I have a VyOS instance in a AWS VPC with 2 interfaces as a VPN gateway (to HQ) and firewall.
Public interface with Elastic-IP in public subnet and second interface in private subnet. All traffic from instances in private subnet to internet or HQ goes to VyOS instance private interface.
Since vyos-1.2.0-rolling+201810220337 (kernel 4.14.65) we see about 8-10% packetloss from instances in private-subnet (test instance is openSUSE Leap 15) to HQ and internet (through VyOS router).
Packetloss only occures with packets smaller 240bytes, larger packets are not affected.
I switches to VyOS 1.2.0-rc3 (kernel 4.14.65), same problem.
I reverted to vyos-1.2.0-201810210337 (kernel 4.18.11) problem is gone.
Back to VyOS 1.2.0-rc3 (kernel 4.14.65), same problem again.
In VyOS I see dropped TX packets on public and private interfaces:
[email protected]:/var/log$ sudo ifconfig eth0 Link encap:Ethernet HWaddr 06:2a:e8:xx:xx:xx inet addr:172.16.101.16 Bcast:172.16.101.31 Mask:255.255.255.224 inet6 addr: fe80::42a:e8ff:fe45:5dd6/64 Scope:Link UP BROADCAST RUNNING MULTICAST MTU:1500 Metric:1 RX packets:403401 errors:0 dropped:0 overruns:0 frame:0 TX packets:475753 errors:0 dropped:6133 overruns:0 carrier:0 collisions:0 txqueuelen:1000 RX bytes:88966065 (84.8 MiB) TX bytes:130760175 (124.7 MiB) eth1 Link encap:Ethernet HWaddr 06:3a:56:yy:yy:yy inet addr:172.16.100.10 Bcast:172.16.100.255 Mask:255.255.255.0 inet6 addr: fe80::43a:56ff:fe8a:8de7/64 Scope:Link UP BROADCAST RUNNING MULTICAST MTU:1500 Metric:1 RX packets:358583 errors:0 dropped:0 overruns:0 frame:0 TX packets:298060 errors:0 dropped:4788 overruns:0 carrier:0 collisions:0 txqueuelen:1000 RX bytes:75408931 (71.9 MiB) TX bytes:59339562 (56.5 MiB) lo Link encap:Local Loopback inet addr:127.0.0.1 Mask:255.0.0.0 inet6 addr: ::1/128 Scope:Host UP LOOPBACK RUNNING MTU:65536 Metric:1 RX packets:262 errors:0 dropped:0 overruns:0 frame:0 TX packets:262 errors:0 dropped:0 overruns:0 carrier:0 collisions:0 txqueuelen:1000 RX bytes:23284 (22.7 KiB) TX bytes:23284 (22.7 KiB)

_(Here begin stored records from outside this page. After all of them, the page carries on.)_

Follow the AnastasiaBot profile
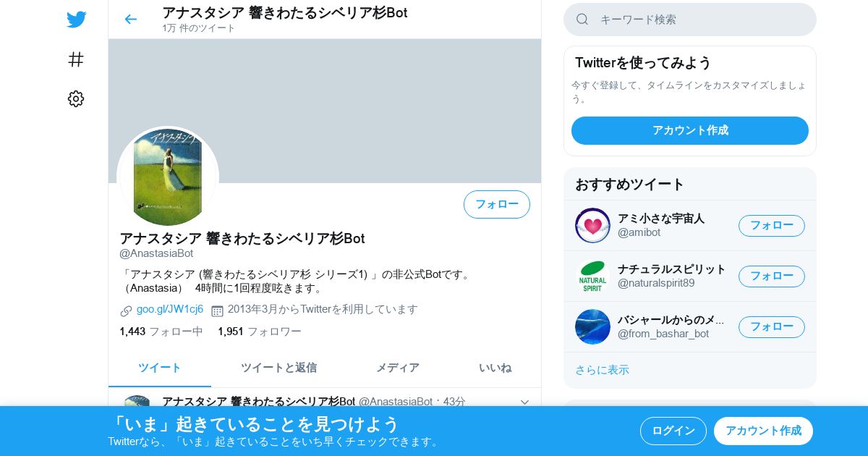The width and height of the screenshot is (868, 456). (x=497, y=204)
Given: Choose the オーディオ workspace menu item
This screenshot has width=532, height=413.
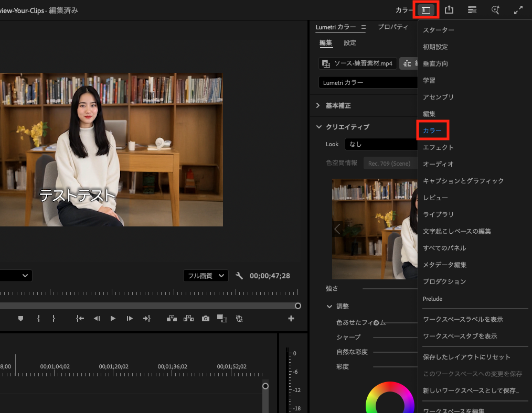Looking at the screenshot, I should (438, 164).
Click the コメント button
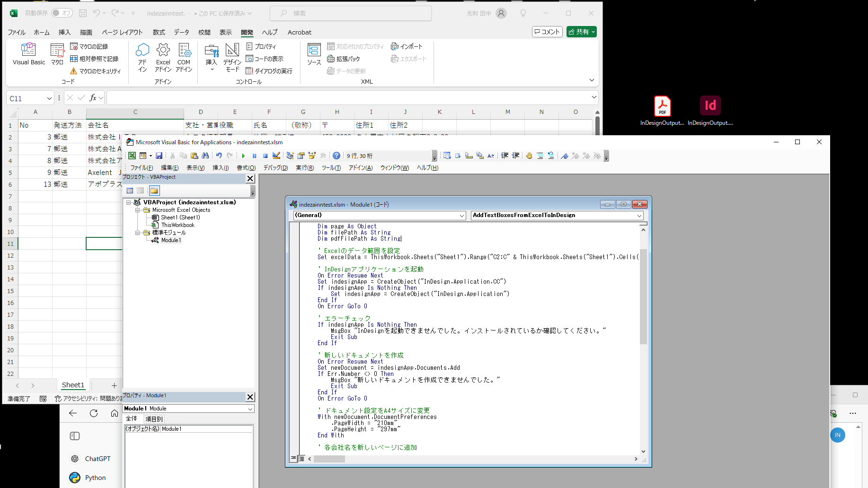The width and height of the screenshot is (868, 488). click(x=547, y=32)
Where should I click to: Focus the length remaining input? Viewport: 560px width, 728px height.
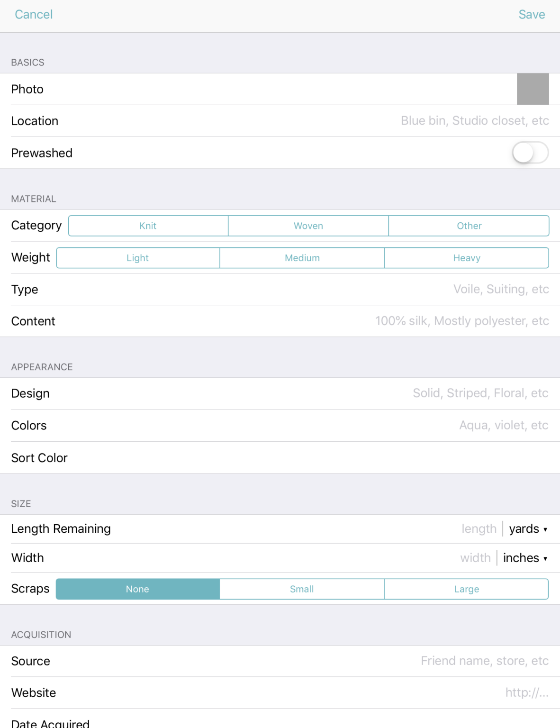479,529
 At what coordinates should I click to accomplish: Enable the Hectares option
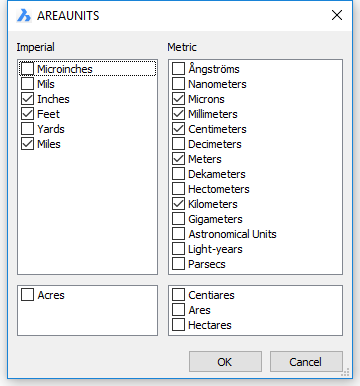click(178, 325)
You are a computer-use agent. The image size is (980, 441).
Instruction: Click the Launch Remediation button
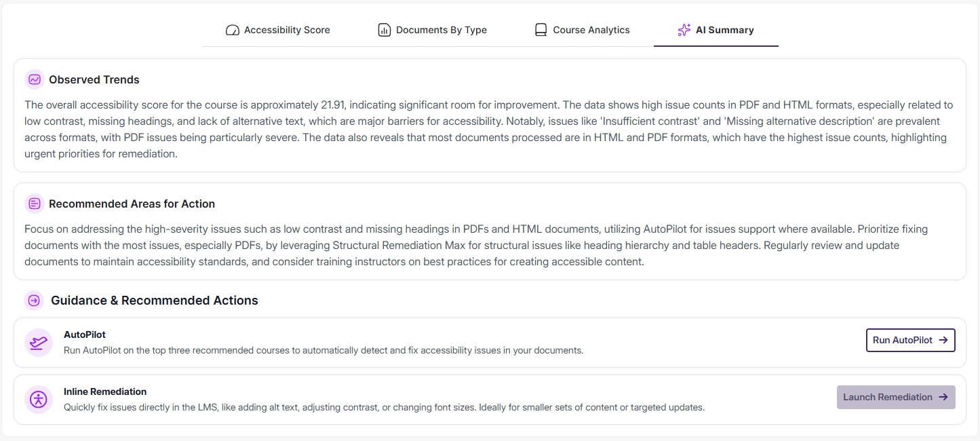tap(896, 397)
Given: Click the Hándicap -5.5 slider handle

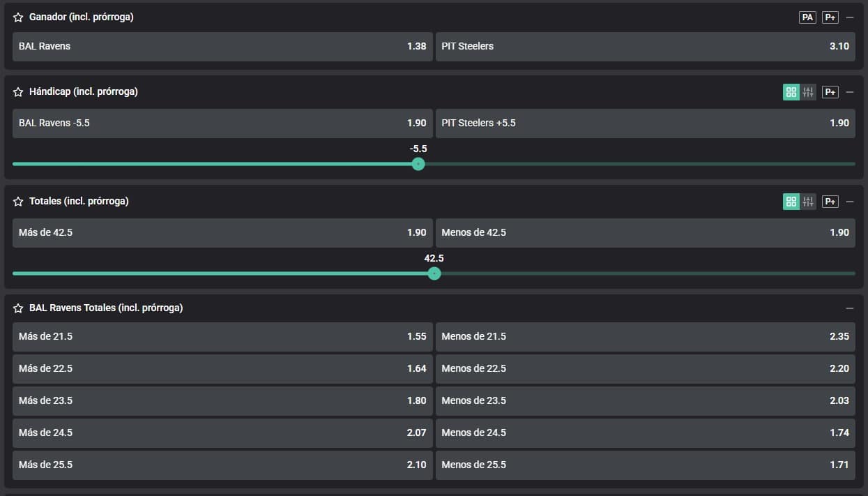Looking at the screenshot, I should (x=418, y=164).
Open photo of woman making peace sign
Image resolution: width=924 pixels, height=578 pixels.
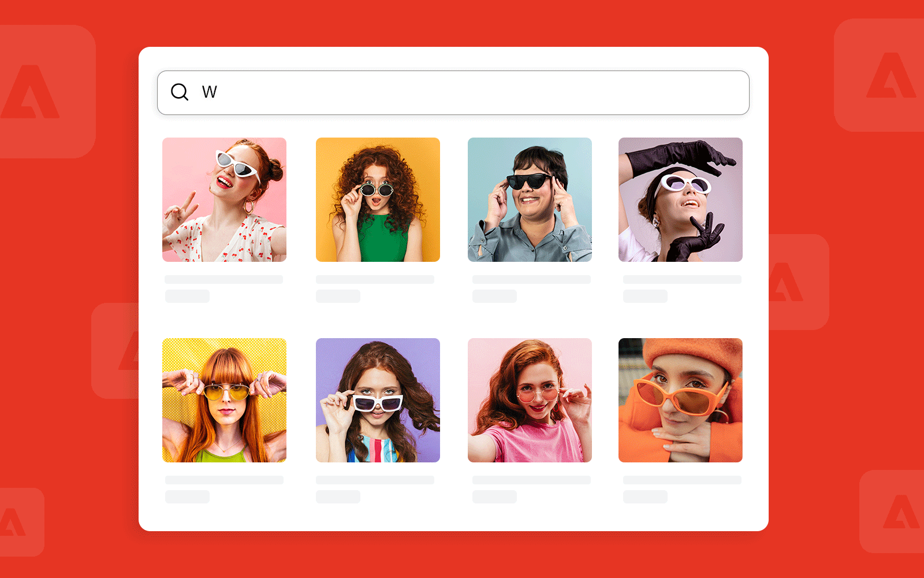tap(224, 199)
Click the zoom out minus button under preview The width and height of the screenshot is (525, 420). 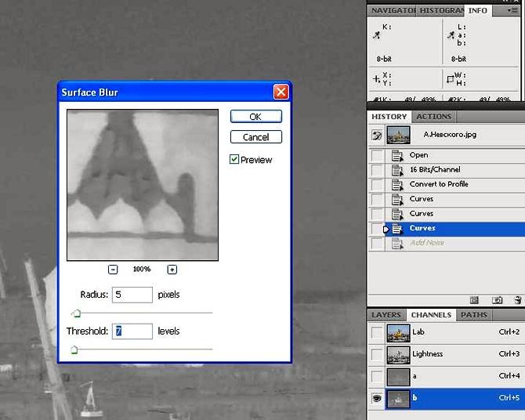point(113,270)
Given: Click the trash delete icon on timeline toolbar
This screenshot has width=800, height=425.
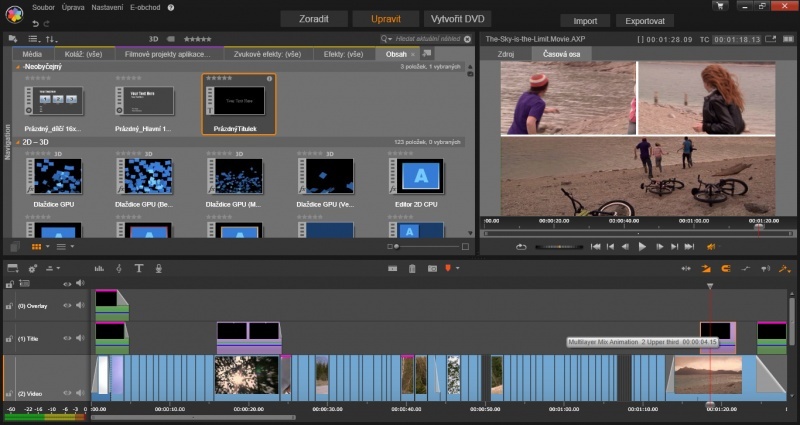Looking at the screenshot, I should click(412, 268).
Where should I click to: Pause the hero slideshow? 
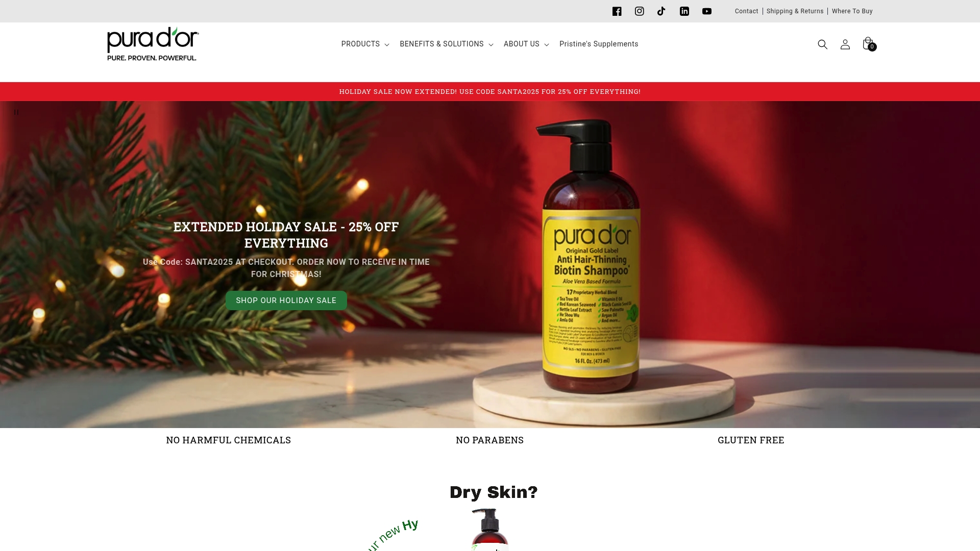click(x=16, y=112)
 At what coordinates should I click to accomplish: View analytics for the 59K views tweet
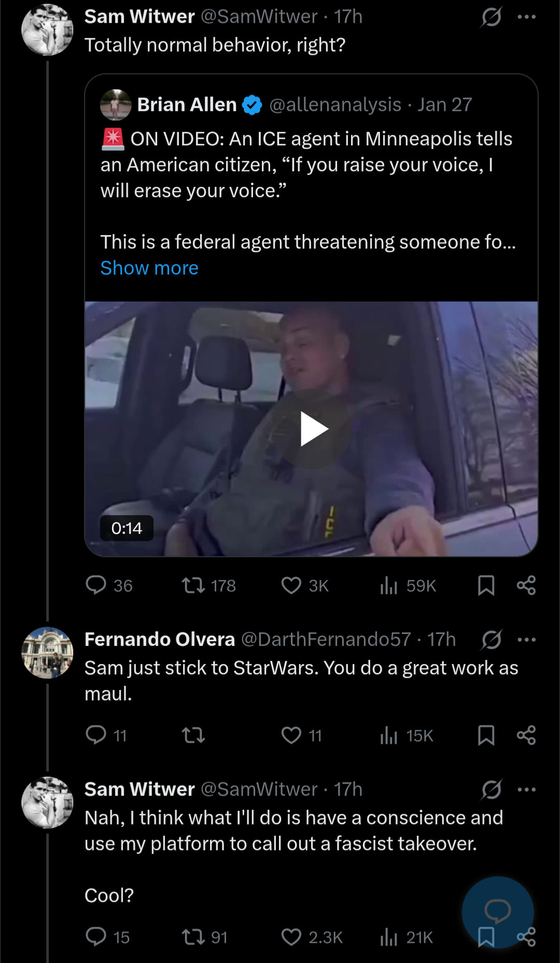click(x=389, y=585)
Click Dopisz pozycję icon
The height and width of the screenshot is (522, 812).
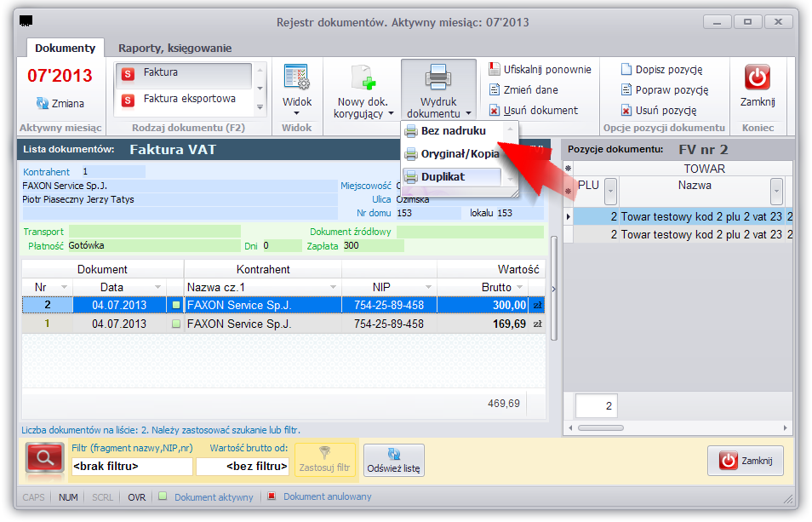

Everytime I test with small packets (ICMP echo smaller 240bytes for example) the TX dropped value increases on public and private interface in parallel. Checked online with:
watch -tn 1 "ifconfig -a | grep -A 5 eth1 | grep 'TX packets' | sed 's/^.* dropped:\\([0-9]\\{1,\\}\\) .*\$/\1/g'"
Here an MTR from test instance in private subnet to IP 1.1.1.1:
My traceroute [vUNKNOWN] aws-vm-test01 (172.16.100.12) 2018-10-25T11:45:18+0200 Keys: Help Display mode Restart statistics Order of fields quit Packets Pings Host Loss% Snt Last Avg Best Wrst StDev 1. 172.16.100.10 0.0% 120 0.5 0.5 0.3 1.4 0.1 2. ??? 3. ??? 4. ??? 5. ??? 6. ??? 7. 100.65.10.33 10.8% 120 1.8 1.1 0.8 14.1 1.3 8. ??? 9. ??? 10. 52.93.7.108 7.5% 120 3.4 11.5 2.7 50.4 12.1 11. 52.93.7.29 5.9% 119 1.4 1.6 1.2 9.8 0.9 12. inex1.as13335.net 10.9% 119 2.0 2.7 1.5 42.7 4.7 13. one.one.one.one 9.2% 119 1.6 1.6 1.4 4.0 0.3
If you have specific questions I can test again and report further information.